Segment Start: SELECTED EXTRACT
Tuesday, April 29, 2014

Oh No! Not Another Post on Millinery Buckram Foundation Material!

Hi all!  Rather than trying to figure out what to post next, I've decided to take advantage of some of the images I've taken over the past weeks and months.  So, I'll share with you the last buckram frame I made and once again give some of the reasons I think buckram is a great foundation material.  After all, it hasn't last a couple of hundred years because of its looks.  Lastly, I'll share a image of some of the last hat blocks I acquired.

Depending on when we entered into the millinery scene will determine our affection for and choice of millinery materials.  For me, it's buckram and finely woven parasisal (replaced with inferior grades).  For my millinery instructors it was willow, also referred to as espartre in some portions of the world. They spoke of willow as if they they were speaking of fine wine or exquisite diamonds.

When it comes to millinery foundation materials, my knowledge is limited to my exposure to it, including the successes I've had with it.  So here are a few reasons I prefer buckram over most other foundation materials:

It is a natural fiber:  So what's so good about buckram being made from natural fibers?  Well with the number of ladies I see fanning themselves these days, I think some of you know one reason.  Light natural materials breath and they allow you to breath.  Enough said.

It is light in weight:  One of my millinery teachers, Mrs. Eloise King, would always say that, "A hat should be as light as a feather."  Well buckram with its mesh construction delivers this lightness.

It is easy to sew through:  Although buckram frame edges are covered with crinoline (the fabric) or another thin bias cut material for the purpose of attaching fabrics to the frame, sewing through any portion of the frame proves to be an easy task.
Segment End: SELECTED EXTRACT
*TASK LIST*:
a. According to the buckram post, what did Mrs. Eloise King always say about hats?
b. List the reasons the buckram post gives for preferring buckram over most other foundation materials.
c. Set down everything in the buckram post from "It is a natural" down to "delivers this lightness.".
The material that comes next has nothing to do with the buckram post.
Segment Start: SOURCE MATERIAL
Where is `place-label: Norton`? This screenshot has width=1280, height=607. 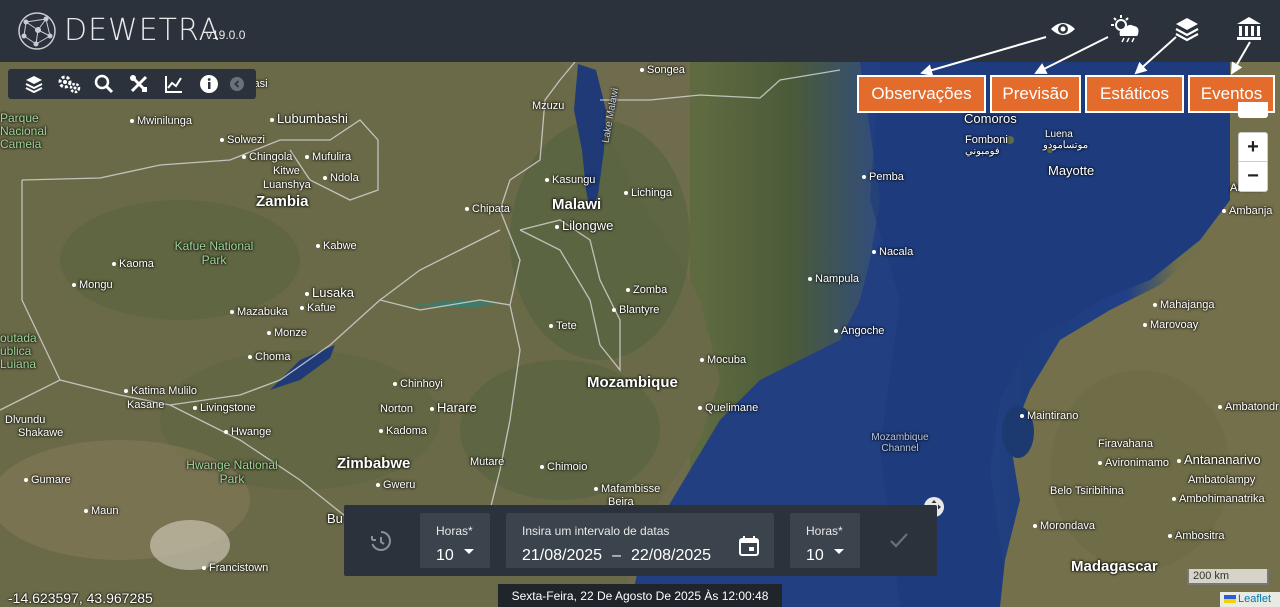
place-label: Norton is located at coordinates (397, 409).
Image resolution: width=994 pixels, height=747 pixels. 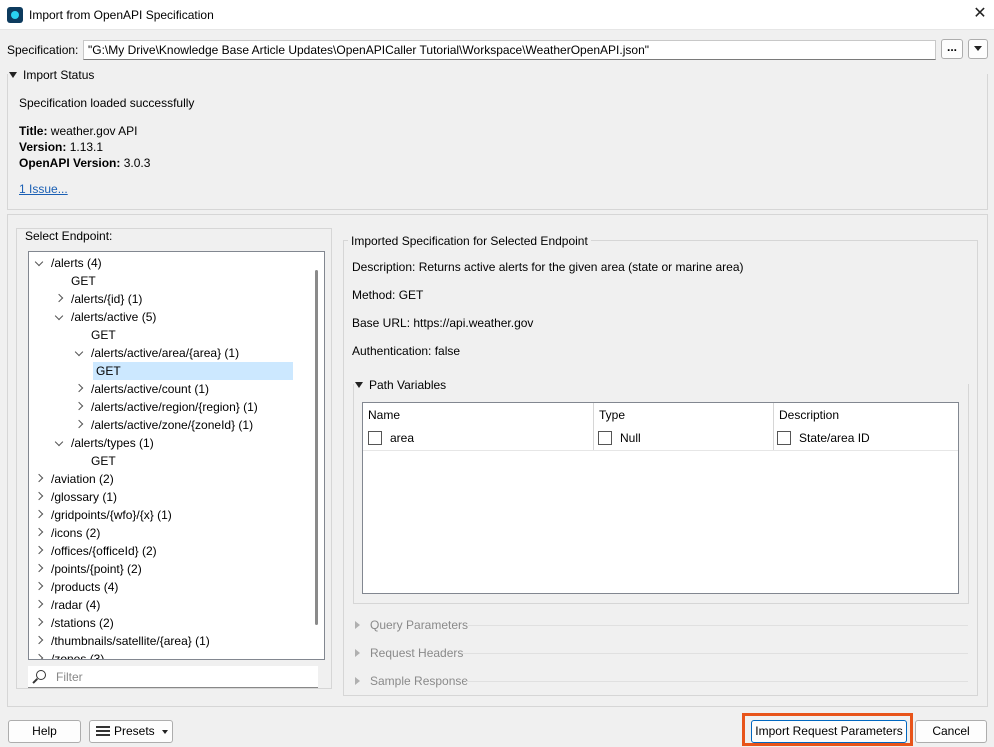 I want to click on tree-item-label: /thumbnails/satellite/{area} (1), so click(x=130, y=641).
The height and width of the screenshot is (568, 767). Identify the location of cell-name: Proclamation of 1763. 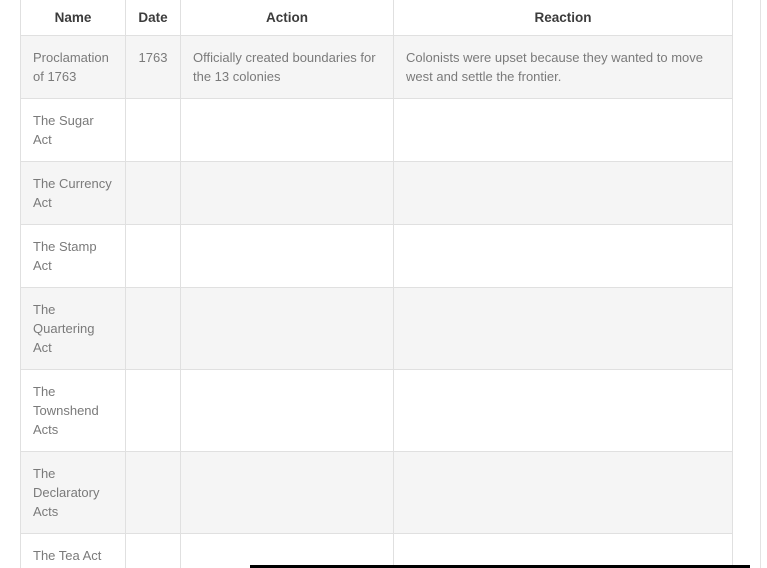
Segment End: SOURCE MATERIAL
*COMPLETED EXERCISE*:
a. "A hat should be as light as a feather."

b. It is a natural fiber; it is light in weight; it is easy to sew through.

c.
It is a natural fiber:  So what's so good about buckram being made from natural fibers?  Well with the number of ladies I see fanning themselves these days, I think some of you know one reason.  Light natural materials breath and they allow you to breath.  Enough said.

It is light in weight:  One of my millinery teachers, Mrs. Eloise King, would always say that, "A hat should be as light as a feather."  Well buckram with its mesh construction delivers this lightness.